# Material for the task:
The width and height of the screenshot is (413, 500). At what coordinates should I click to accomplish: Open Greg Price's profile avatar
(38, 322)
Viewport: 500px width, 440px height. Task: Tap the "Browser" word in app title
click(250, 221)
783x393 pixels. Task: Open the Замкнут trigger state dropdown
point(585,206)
* * *
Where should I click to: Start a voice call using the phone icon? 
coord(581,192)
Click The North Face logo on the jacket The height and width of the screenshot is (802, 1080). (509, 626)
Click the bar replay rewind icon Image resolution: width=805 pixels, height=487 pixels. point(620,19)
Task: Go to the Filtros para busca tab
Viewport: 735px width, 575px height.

# What to work on:
Please return only the lines above, starting at the line that has "Task: Go to the Filtros para busca tab" and ending at the line that has "Viewport: 735px width, 575px height.", keeping both and leaving each one unchanged.

# Answer to this problem:
Task: Go to the Filtros para busca tab
Viewport: 735px width, 575px height.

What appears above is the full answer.